The empowering aspect of the workshops really hit home toward the end, when the workshop participants organized a street exhibit, a novel experience for them. Participants were allowed to select their two most favorite photographs. The shots were printed small, 5-by-7, due to limited resources and a lack of electricity, and hung with the novice photographer’s portrait and a written piece on a clothesline. They had a party.
“It gave them such a sense of pride. They were really excited to have their family come and have their work on display. It was a real chance for celebration. So I thought, this is so valuable. This builds in so many key concepts for youth, including leadership, sense of pride, creativity, and possibility, and all those things, and I thought, this is something that’s needed.” In the C4C workshops that came after this, the exhibit became a tradition.
“I saw all of these things develop as we were doing [the workshop], just in terms of their outlook, what they thought was possible, both within themselves [and within their community]; starting to use creativity as a tool to tell stories in different ways and to share their experiences and then also using those same stories to engage with their community and to advocate.”
With its on-line component, C4C also wants to offer participants the chance to share their stories with both local and global communities on the Web. The media has expanded to include digital media, videography, creative writing, journaling, blogging, storytelling, reportage, and sharing.
C4C workshops have been held most recently in Kenya, where Cameron and her partners ran two “very successful” digital camera workshops with Heshima Kenya and The Maasai Girls Education Fund.
“With Heshima Kenya we worked with an amazing group of girls from all over East Africa affected by war, conflict, dislocation, rape, HIV/AIDS, etc., and, with The Maasai Girls Education Fund, we worked with a group of girls rescued from early child marriage and affected by female genital mutilation,” says Cate.
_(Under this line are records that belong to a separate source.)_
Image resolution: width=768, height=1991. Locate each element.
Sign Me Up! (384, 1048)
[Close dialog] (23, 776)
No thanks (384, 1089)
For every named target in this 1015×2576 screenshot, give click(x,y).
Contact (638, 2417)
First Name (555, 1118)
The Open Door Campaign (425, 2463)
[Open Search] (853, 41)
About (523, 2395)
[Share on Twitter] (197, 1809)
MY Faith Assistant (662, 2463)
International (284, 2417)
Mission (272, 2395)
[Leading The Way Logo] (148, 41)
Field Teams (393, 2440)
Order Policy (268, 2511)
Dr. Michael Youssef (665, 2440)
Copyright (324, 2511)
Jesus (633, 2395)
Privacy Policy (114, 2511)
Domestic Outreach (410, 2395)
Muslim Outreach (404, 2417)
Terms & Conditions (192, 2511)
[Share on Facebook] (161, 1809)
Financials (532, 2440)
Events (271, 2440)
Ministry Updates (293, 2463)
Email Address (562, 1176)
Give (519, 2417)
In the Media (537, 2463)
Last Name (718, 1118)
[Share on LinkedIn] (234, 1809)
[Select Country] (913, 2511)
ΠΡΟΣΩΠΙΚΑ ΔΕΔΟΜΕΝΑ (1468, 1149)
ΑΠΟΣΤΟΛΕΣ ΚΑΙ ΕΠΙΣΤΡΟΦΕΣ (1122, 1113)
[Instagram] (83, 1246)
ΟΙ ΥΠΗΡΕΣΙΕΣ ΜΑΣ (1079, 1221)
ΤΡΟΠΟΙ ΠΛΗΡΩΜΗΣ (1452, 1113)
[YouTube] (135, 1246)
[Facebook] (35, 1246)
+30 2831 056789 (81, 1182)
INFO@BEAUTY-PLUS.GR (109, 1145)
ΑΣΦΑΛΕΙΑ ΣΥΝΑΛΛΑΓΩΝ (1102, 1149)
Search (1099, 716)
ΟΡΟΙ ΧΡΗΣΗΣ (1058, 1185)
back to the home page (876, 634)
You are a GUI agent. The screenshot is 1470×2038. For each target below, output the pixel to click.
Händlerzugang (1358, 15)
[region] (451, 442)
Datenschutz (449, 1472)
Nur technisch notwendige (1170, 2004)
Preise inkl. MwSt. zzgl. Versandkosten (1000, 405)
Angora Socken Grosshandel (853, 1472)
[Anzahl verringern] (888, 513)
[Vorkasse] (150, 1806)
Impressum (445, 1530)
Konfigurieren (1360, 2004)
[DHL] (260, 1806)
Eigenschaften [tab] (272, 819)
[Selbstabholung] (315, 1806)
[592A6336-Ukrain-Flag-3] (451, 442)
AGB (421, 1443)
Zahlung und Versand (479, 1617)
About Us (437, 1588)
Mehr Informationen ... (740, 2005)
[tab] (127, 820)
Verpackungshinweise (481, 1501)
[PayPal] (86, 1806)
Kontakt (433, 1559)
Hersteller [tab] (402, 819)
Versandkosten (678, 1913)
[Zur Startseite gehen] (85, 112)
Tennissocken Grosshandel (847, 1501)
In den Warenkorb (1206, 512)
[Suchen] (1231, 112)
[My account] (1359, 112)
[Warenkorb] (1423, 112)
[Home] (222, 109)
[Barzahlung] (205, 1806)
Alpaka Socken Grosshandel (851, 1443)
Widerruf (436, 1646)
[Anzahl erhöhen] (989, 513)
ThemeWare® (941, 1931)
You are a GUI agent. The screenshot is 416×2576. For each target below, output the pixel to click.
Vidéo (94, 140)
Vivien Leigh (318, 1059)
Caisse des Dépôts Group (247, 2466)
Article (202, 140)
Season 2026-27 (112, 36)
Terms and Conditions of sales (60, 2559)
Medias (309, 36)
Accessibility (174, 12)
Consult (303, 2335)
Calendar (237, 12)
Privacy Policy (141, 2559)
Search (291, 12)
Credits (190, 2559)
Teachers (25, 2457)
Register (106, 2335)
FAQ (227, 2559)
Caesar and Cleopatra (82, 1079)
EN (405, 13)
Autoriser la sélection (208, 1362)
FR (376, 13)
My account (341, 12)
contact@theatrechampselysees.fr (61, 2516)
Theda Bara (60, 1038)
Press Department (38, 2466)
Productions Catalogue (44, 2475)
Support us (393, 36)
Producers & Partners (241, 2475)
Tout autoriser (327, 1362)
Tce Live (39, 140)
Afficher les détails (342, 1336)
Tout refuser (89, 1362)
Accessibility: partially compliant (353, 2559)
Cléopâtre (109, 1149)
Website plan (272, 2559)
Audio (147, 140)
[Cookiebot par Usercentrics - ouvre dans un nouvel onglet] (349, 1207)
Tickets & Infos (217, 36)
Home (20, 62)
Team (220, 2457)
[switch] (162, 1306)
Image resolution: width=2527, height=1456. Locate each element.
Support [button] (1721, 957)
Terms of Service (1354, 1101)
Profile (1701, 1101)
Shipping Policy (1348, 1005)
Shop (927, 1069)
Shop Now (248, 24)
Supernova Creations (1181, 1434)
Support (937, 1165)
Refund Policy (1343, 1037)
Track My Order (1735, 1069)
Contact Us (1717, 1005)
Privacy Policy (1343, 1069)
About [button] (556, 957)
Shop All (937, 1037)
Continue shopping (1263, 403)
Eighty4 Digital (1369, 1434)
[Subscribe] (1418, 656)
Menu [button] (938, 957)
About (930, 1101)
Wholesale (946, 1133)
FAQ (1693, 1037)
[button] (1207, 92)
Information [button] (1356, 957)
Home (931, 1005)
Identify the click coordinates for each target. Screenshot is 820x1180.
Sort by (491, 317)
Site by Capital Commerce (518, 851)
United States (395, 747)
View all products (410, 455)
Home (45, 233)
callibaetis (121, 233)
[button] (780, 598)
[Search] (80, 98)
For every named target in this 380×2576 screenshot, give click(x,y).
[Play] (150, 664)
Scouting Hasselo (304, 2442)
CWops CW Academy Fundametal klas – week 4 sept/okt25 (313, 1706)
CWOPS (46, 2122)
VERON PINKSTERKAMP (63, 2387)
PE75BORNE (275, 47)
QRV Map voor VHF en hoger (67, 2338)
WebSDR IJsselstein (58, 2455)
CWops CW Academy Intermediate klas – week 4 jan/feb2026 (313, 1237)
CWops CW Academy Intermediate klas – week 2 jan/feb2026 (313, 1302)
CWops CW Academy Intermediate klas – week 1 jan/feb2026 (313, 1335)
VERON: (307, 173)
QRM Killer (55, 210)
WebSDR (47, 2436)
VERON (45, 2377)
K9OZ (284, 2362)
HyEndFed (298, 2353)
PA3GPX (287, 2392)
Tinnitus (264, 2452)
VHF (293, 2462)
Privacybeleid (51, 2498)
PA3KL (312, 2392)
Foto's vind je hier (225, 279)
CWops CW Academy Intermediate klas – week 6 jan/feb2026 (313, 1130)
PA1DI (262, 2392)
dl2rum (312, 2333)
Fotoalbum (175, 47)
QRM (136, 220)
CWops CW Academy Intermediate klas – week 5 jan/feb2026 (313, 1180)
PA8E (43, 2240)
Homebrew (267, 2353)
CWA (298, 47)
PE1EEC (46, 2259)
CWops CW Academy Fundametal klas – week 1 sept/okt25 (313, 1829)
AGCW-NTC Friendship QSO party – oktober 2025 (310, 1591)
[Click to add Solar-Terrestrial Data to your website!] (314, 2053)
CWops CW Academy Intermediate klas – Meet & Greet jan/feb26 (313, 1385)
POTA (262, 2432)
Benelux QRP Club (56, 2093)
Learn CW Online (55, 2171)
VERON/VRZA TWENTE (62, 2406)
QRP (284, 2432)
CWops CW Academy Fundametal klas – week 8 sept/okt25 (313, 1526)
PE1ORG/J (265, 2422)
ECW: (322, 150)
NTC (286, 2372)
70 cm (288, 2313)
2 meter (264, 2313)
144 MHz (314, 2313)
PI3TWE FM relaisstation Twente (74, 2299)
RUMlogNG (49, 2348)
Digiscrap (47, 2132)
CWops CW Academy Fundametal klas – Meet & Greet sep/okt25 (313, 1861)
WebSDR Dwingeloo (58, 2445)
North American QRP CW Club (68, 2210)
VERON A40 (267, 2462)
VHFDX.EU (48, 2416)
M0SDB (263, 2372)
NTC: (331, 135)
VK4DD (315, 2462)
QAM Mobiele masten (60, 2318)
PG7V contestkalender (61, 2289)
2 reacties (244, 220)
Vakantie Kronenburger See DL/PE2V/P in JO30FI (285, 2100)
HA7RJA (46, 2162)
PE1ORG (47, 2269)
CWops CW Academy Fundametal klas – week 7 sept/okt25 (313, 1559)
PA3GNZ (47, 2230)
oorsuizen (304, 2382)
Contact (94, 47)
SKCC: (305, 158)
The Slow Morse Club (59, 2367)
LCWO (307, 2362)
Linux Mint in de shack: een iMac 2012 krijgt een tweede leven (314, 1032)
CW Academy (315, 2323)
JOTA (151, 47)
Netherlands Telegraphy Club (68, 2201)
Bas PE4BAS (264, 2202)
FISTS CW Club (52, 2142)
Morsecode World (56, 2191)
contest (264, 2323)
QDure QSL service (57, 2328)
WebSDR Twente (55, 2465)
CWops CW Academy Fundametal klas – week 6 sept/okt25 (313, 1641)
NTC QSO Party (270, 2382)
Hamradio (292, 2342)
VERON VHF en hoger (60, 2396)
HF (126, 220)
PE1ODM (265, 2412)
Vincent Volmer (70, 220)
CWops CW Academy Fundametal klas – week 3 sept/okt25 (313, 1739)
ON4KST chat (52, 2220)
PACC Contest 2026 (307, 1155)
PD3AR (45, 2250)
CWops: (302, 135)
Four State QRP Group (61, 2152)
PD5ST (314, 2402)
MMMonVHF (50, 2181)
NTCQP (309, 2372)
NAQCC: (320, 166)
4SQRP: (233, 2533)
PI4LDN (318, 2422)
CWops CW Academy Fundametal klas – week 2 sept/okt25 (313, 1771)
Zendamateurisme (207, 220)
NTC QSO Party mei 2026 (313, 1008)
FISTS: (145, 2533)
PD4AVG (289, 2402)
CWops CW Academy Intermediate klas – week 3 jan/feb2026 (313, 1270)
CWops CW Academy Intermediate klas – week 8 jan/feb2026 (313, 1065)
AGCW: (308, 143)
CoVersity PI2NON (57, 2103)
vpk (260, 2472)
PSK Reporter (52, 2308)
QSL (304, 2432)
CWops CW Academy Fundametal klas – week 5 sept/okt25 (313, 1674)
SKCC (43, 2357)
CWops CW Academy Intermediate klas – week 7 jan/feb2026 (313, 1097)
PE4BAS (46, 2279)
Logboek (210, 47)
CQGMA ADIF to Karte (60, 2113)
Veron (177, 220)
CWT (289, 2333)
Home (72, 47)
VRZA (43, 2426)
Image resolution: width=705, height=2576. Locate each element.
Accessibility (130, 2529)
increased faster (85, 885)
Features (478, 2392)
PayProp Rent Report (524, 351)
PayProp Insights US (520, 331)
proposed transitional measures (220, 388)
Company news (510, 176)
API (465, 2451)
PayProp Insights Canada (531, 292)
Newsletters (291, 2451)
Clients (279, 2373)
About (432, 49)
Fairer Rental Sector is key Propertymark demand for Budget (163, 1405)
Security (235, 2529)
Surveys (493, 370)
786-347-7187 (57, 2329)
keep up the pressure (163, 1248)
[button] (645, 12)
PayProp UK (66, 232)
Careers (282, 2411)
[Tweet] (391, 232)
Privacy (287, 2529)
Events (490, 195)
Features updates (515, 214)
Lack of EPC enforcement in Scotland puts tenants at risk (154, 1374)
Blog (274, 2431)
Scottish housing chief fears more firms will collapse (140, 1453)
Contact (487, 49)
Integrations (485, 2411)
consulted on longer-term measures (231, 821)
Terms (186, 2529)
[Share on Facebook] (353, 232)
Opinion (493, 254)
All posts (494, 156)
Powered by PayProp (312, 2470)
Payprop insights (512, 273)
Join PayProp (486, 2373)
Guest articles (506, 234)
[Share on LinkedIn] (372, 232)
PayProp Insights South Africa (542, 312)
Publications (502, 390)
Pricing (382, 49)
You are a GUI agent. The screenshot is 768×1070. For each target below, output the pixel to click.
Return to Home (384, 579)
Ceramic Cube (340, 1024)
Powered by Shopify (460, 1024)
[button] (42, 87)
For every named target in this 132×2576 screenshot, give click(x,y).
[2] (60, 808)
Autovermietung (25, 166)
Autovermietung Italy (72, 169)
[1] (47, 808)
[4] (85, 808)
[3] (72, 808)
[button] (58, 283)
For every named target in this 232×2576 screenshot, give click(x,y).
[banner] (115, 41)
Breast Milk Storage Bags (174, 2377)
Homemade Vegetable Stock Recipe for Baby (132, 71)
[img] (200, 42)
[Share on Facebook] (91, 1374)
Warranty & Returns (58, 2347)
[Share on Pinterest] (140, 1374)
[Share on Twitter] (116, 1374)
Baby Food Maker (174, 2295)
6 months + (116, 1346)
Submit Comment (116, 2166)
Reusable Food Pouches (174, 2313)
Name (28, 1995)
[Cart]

The workshops touched on some of the same issues brought up by water, women, and HIV, as girls are also at-risk—more susceptible to HIV through polygamy, early marriage, and the different cultural practices that are taking place there, Cate shares. So sensitive was the subject matter that she included Sol Garcia, an L.A.-based social worker and director of Project X Impact whom Cate has partnered with on previous trips to Kenya and Mexico.
C4C also filmed the workshops and interviews for a documentary it is producing.
“No matter where we are in the world we’re always going to have challenges in our lives, right? I just think if you start thinking outside of the box. If you’re doing that in one area of your life you can bring that to other areas in your life” says Cate about how everyone can tap into creativity. “There are ten ways to get into something; it’s not just the front value that we all conceive—there’s the back door, the side door…! And the more creative you are in your life and the more you’re thinking in different, various ways, you’re going to see something happening; if it’s not going to happen this way, then it’s going to happen [in this other] way.” The key to orienting ourselves so that we are moving forward? “To not give up,” Cate says. To strive. To surpass the challenges we face every day.
Chael Needle is Managing Editor of A&U.